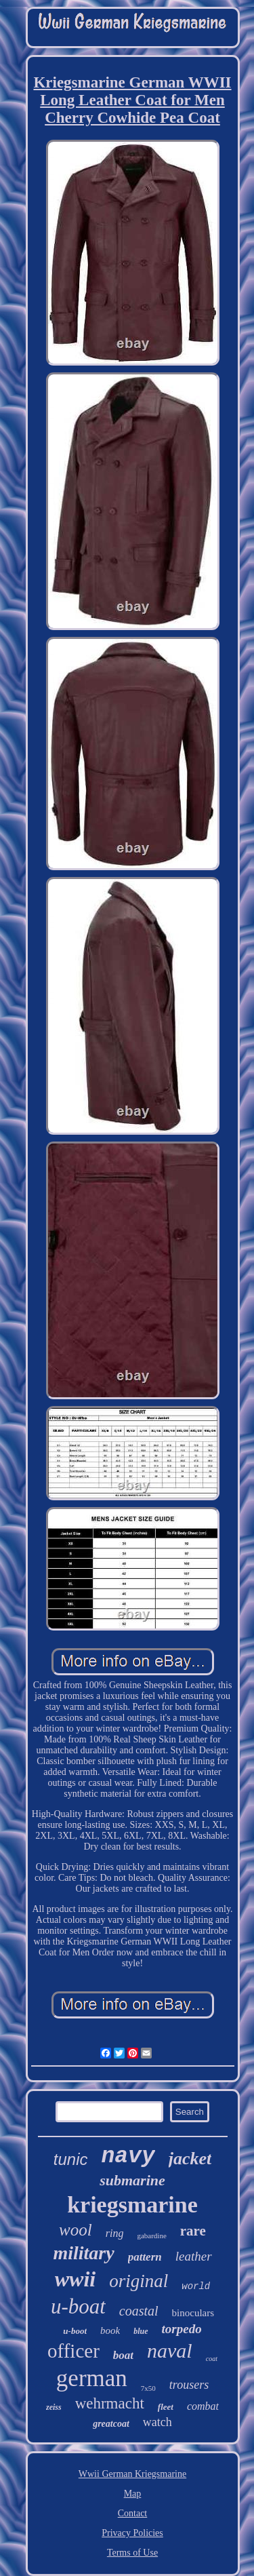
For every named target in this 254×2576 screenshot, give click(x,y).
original (138, 2281)
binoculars (193, 2312)
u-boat (78, 2306)
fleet (165, 2407)
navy (127, 2156)
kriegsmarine (132, 2204)
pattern (145, 2256)
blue (140, 2331)
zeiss (54, 2407)
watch (157, 2422)
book (110, 2330)
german (91, 2378)
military (83, 2252)
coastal (138, 2310)
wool (75, 2230)
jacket (190, 2158)
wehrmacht (109, 2403)
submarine (132, 2180)
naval (169, 2350)
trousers (189, 2385)
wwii (75, 2279)
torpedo (182, 2329)
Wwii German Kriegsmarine (132, 2474)
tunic (71, 2159)
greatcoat (111, 2424)
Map (133, 2494)
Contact (133, 2513)
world (196, 2286)
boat (123, 2355)
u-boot (75, 2331)
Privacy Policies (132, 2533)
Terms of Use (132, 2553)
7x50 (148, 2388)
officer (73, 2351)
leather (193, 2256)
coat (211, 2358)
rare (193, 2231)
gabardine (151, 2235)
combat (203, 2406)
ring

## Exercise goal
Rescale the entries above: write out every line again, requests included, with each coordinate in the answers multiplied by 1.65 and rounded to a whole number, halves rounded up. Omit the pictures.

## Task answer
For every named target in this 254×2576 screenshot, give click(x,y).
original (228, 3764)
binoculars (318, 3815)
u-boat (129, 3805)
fleet (272, 3972)
navy (210, 3557)
kriegsmarine (218, 3637)
pattern (239, 3722)
blue (231, 3846)
zeiss (89, 3972)
watch (259, 3996)
book (182, 3845)
german (150, 3924)
military (137, 3716)
coastal (228, 3812)
wool (124, 3680)
jacket (314, 3561)
wehrmacht (180, 3965)
submarine (218, 3597)
naval (279, 3878)
trousers (312, 3935)
wwii (124, 3760)
torpedo (300, 3843)
Wwii German Kriegsmarine (218, 4082)
tunic (117, 3562)
greatcoat (183, 4000)
Map (219, 4115)
Contact (219, 4146)
world (323, 3772)
boat (203, 3886)
u-boot (124, 3846)
Privacy Policies (218, 4179)
Terms of Use (218, 4212)
7x50 (244, 3940)
officer (120, 3879)
leather (318, 3722)
coat (348, 3891)
rare (318, 3681)
gabardine (249, 3688)
combat (335, 3970)
ring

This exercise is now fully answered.